神经突触功能改变与阿尔茨海默病（AD）认知障碍密切相关，本课题前期发现突触改变及衰亡可能是AD发生发展的重要环节。突触囊泡糖蛋白2A（SV2A）是突触的重要蛋白，可作为测量突触密度的生物标记物，同时突触的功能在AD病人的认知丢失中起着重要作用，修复突触的功能可改善AD病人的认知。本项目以SV2A PET探针11C-UCB-J和SV2A功能修复药物左乙拉西坦、UCB0255为先导化合物，设计合成系列新化合物，体外筛选SV2A亲和活性和SV2A突触前钙离子通道抑制活性并进行体内活性评价，以期获得适合临床转化的新型[18F] SV2A探针及AD早期干预候选药物。本项目以SV2A靶向的突触功能障碍为突破点，研制具有自主知识产权的正电子显像和早期干预候选药物，期望对AD临床诊断及治疗提供新方法，同时为临床治疗新靶点提供理论基础。

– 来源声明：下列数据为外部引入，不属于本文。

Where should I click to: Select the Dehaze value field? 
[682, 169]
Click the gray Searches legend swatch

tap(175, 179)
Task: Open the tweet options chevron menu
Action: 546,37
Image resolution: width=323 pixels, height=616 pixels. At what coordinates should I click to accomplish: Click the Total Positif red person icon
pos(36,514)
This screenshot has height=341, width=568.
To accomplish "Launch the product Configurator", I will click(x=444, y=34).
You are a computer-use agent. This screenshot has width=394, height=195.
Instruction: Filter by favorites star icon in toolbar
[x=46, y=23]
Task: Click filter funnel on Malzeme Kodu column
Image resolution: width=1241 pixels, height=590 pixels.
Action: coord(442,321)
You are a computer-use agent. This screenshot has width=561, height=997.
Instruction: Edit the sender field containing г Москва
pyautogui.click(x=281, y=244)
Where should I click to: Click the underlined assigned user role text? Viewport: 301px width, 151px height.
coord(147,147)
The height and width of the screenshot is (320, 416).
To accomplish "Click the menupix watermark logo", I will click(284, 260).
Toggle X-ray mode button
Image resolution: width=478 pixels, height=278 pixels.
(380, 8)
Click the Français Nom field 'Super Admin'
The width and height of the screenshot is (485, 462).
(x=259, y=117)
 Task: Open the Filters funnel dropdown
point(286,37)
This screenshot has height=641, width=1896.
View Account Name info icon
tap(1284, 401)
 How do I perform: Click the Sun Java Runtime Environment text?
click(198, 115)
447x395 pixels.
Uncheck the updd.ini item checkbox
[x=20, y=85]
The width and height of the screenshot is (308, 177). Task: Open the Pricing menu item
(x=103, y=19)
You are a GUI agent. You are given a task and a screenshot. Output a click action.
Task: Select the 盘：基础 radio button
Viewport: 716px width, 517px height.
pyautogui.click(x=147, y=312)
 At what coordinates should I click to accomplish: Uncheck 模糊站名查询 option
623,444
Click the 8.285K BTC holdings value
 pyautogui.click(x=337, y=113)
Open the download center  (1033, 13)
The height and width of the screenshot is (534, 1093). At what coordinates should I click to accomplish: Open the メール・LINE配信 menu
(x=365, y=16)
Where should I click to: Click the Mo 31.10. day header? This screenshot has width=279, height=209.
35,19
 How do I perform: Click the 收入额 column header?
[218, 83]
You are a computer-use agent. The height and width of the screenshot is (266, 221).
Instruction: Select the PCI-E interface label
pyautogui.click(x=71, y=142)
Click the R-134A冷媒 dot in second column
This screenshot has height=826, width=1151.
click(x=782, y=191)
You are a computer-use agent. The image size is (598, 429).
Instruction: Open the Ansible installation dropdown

The loss of synapses is a consistent and robust pathology in Alzheimer’s disease (AD) and has been shown to be closely related to cognitive impairment and memory loss. However, the pathogenesis of cognitive impairment and the neural circuitry involved in the impairment of memory are yet to be fully understood. Based on results from our earlier work on the imaging investigation of β–amyloid (Aβ), we hypothesize that one of key events in AD pathophysiology is the toxic interactions between Aβ and synapses, leading to synaptic disruption and loss. The synaptic vesicle glycoprotein 2A (SV2A) is an integral glycoprotein located in the cell membrane of secretory vesicles, and has been shown to be a biomarker for synaptic density, At the same time, synaptic function plays an important role in cognitive loss of AD patients, repair of synaptic function can improve the cognitive function of AD patients. In this project we use the best SV2A PET radioligand, 11C-UCB-J, as lead structure, and to design and synthesize a series of compounds with high SV2A affinity, and use the SV2A functional repair drugs Levetiracetam and UCB0255 as lead compoound, to design and synthesize a series of compounds. SV2A affinity activity and SV2A presynaptic calcium channel inhibitory activity were screened in vitro and evaluated in vivo in order to obtain a novel 18F SV2A probe suitable for clinical transformation and candidate drugs for early intervention of AD. This project takes synaptic dysfunction targeted by SV2A as a breakthrough point, develops PET imaging probe and early intervention candidate drugs. It is expected to provide a new method for clinical diagnosis and treatment of early state of AD, as well as a theoretical basis for new clinical treatment targets.